Calif. Board Cuts Off Interim Capital Funding

SAN FRANCISCO - The California Pooled Money Investment Board yesterday cut off $3.8 billion of interim financing for capital projects at schools, hospitals, fire stations, and other public facilities to conserve cash as lawmakers struggled to solve the state's growing fiscal crisis.

Democratic lawmakers said just before press time that they would present an $18 billion budget plan that would partially close the state's growing deficit. They said it would not need the two-thirds majority typically required under California law, allowing them to pass their plan without Republican votes.

The state's $60 billion-plus pooled money investment account invests cash on behalf of local governments and state agencies. It typically provides interim bond anticipation loans for infrastructure projects, but with the state's budget in disarray and access to the municipal bond market limited, the board no longer feels it can lend money to keep infrastructure projects going.

"Today's action was extremely regrettable, but the responsible and right thing to do," said state Treasurer Bill Lockyer, who chairs the investment board. "We had no other option to keep crucial public services operating as long as possible."

The investment board is conserving funds to cover California's cash flow needs in the coming months. Controller John Chiang, who also sits on the Pooled Money Investment Board, expects the state to have more bills coming due than cash coming in by the end of March, possibly forcing the state to delay payments or issue IOUs to pay income tax returns and vendors.

California faces a $14.8 billion deficit in its $103.4 billion fiscal 2008-2009 general fund budget, and fiscal officials expect the gap to grow to as much as $25 billion next year. Lawmakers continued to struggle to find agreeable solutions to the budget crisis, which is sure to require deep cuts in public services and which Democrats and Gov. Arnold Schwarzenegger say also requires tax increases.

On Tuesday night, Assembly Speaker Karen Bass, D-Los Angeles, forced her colleagues to vote on a doomed Democratic budget plan that would have cut spending by $6.9 billion and increase taxes by $11.3 billion. The measure failed after garnering no Republican votes.
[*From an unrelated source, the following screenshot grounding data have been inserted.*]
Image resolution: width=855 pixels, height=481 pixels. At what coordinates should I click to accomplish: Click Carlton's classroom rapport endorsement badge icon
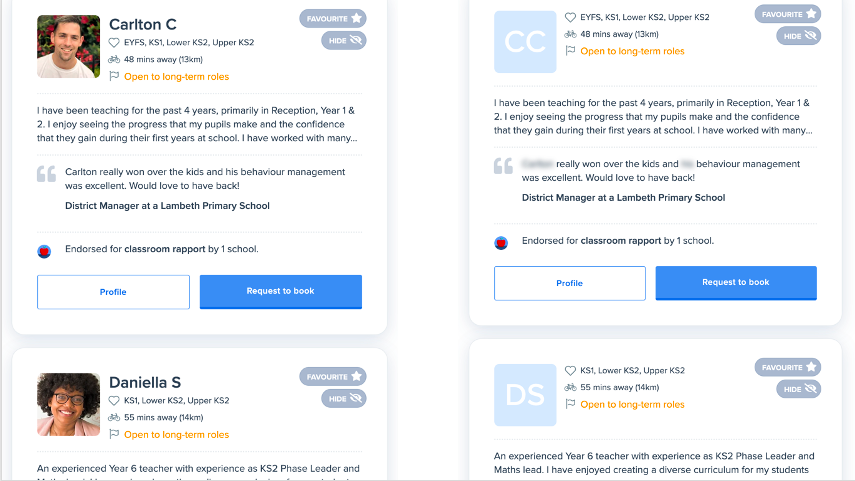[44, 251]
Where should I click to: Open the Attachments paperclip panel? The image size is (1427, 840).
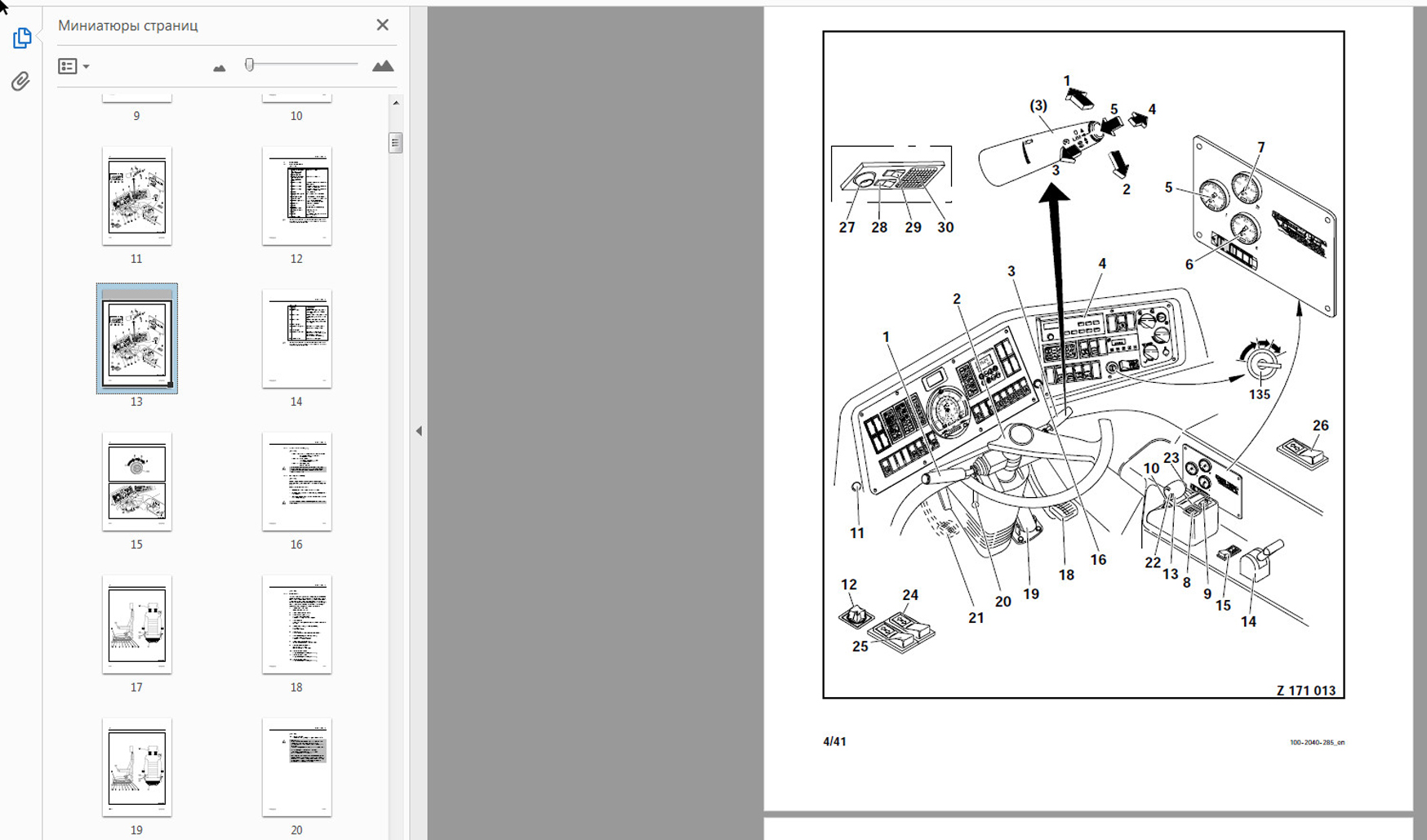[21, 81]
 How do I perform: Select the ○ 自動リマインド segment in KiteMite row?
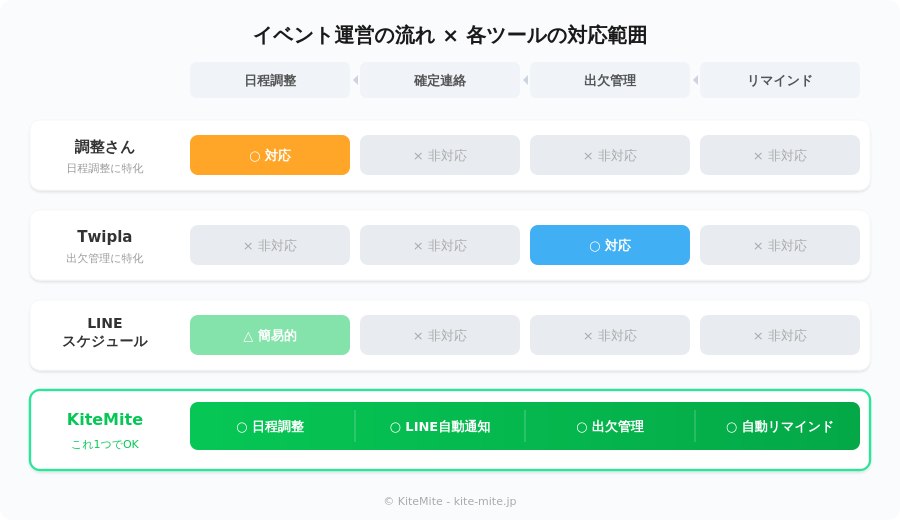(779, 426)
Democrats rejected a Republican plan to cut the deficit by $22 billion without new taxes by making deep cuts in education and social services. The Republican plan would have raised general fund revenue by $6.5 billion by tapping voter approved special tax funds that are devoted to children's health and mental health programs. It would have cut spending by $15.6 billion - including $10 billion cuts in school funding, a 5% cut in the Legislature's budget, a 10% cut in higher education spending, and various reductions to welfare and Medicaid programs.

Facing a deadlock, Democratic legislative leaders yesterday floated the idea of a bill that wouldn't require a two-thirds majority to pass. Details of the plan were not available by press time, and it was also unclear if the Democrats had really found a legal way around the requirement that lawmakers pass budgets and taxes with a two-thirds margin.
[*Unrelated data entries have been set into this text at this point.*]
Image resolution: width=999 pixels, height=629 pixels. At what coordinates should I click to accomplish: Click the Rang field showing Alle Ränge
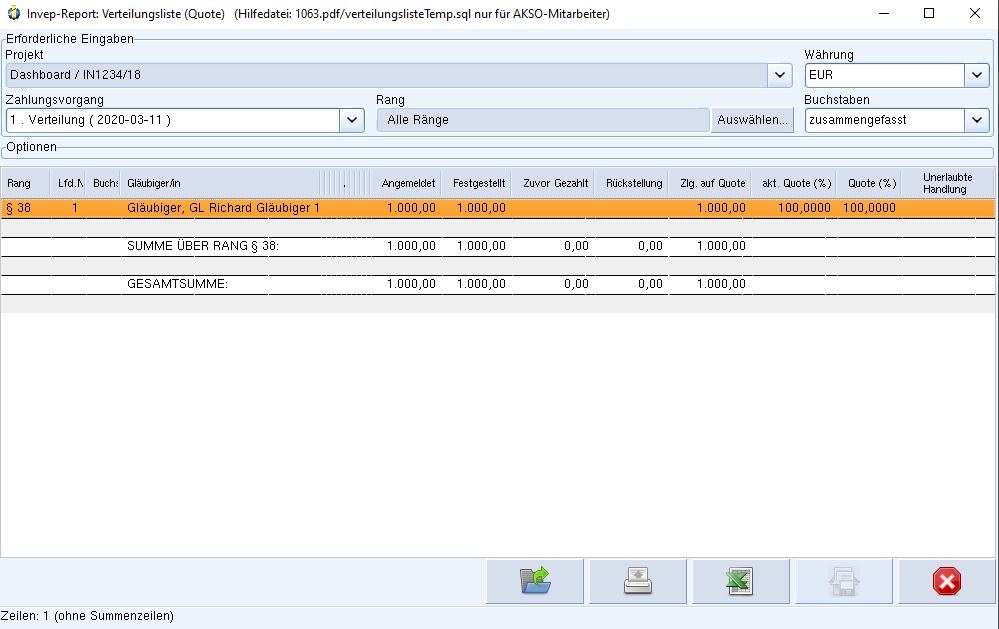click(x=542, y=120)
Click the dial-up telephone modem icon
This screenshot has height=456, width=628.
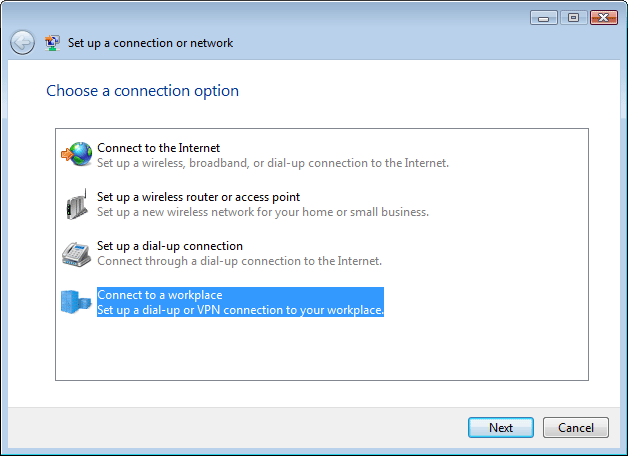(x=76, y=254)
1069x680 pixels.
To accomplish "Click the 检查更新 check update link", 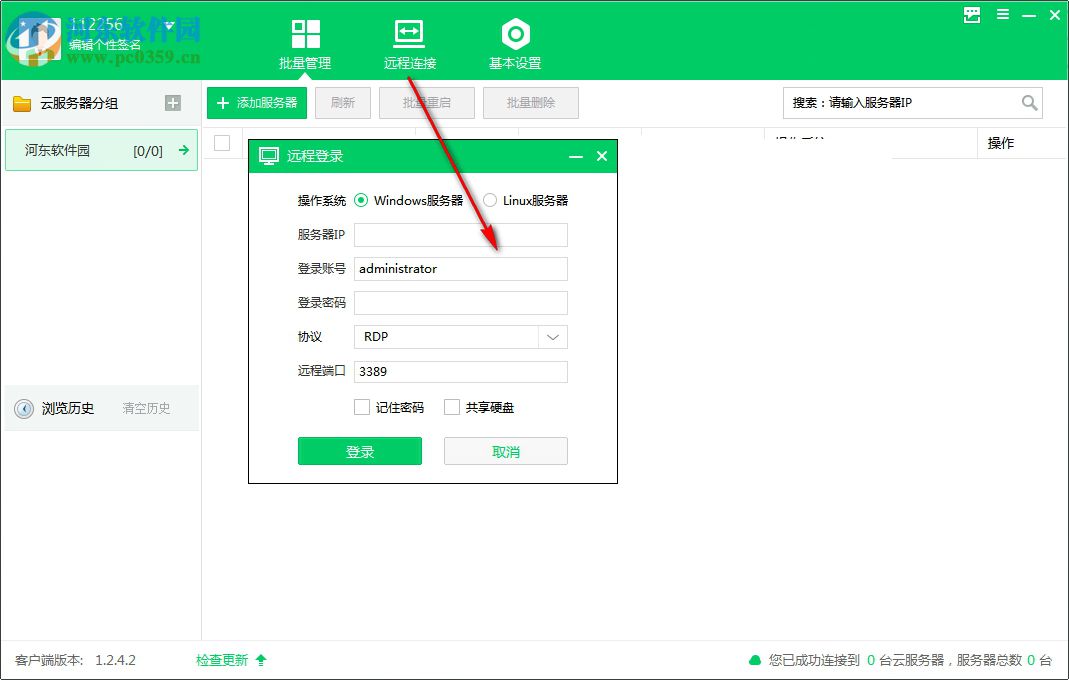I will click(x=222, y=660).
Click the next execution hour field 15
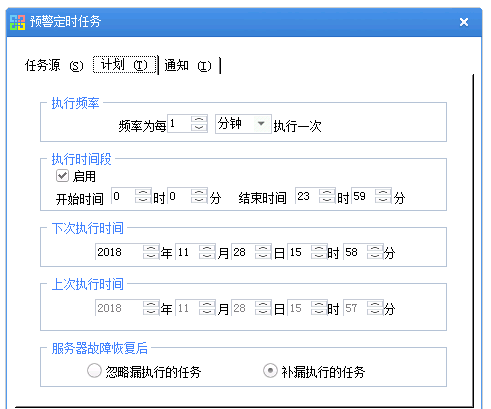 tap(299, 252)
What was clear was that the pressure for lawmakers to act was building. Schwarzenegger and state finance officials have been demanding a solution since early November.

Standard & Poor's last week lowered its rating on California's $5 billion of outstanding revenue anticipation notes to SP-2 from SP-1, effectively cutting off short-term borrowing options. It also placed the state's long-term general obligation and general fund lease appropriations debt on negative CreditWatch.

Lockyer this week released a list of politically popular and economically important infrastructure and school construction projects across the state that would grind to a halt without a budget solution.

"It's now official - the failure to solve our budget problem has put in grave danger billions of dollars in revenue for our businesses and thousands of jobs on which our workers and families depend," the treasurer said in a statement. "California's fiscal house is burning down. The people still wait for their elected leaders to pull them out of the fire, stop the blaze, and rebuild the house on a solid, lasting foundation."